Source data

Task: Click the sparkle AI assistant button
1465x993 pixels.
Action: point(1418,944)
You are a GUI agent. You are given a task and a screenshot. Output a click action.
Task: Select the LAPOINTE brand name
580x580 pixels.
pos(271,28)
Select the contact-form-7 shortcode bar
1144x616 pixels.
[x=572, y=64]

> **REQUIREMENT**
Return precisely the lines of the records, starting with the line that holds "1465x993 pixels." and ending with the last one.

> **SOLUTION FOR THIS EXERCISE**
1465x993 pixels.
Action: point(1418,944)
You are a GUI agent. You are given a task and a screenshot. Output a click action.
Task: Select the LAPOINTE brand name
580x580 pixels.
pos(271,28)
Select the contact-form-7 shortcode bar
1144x616 pixels.
[x=572, y=64]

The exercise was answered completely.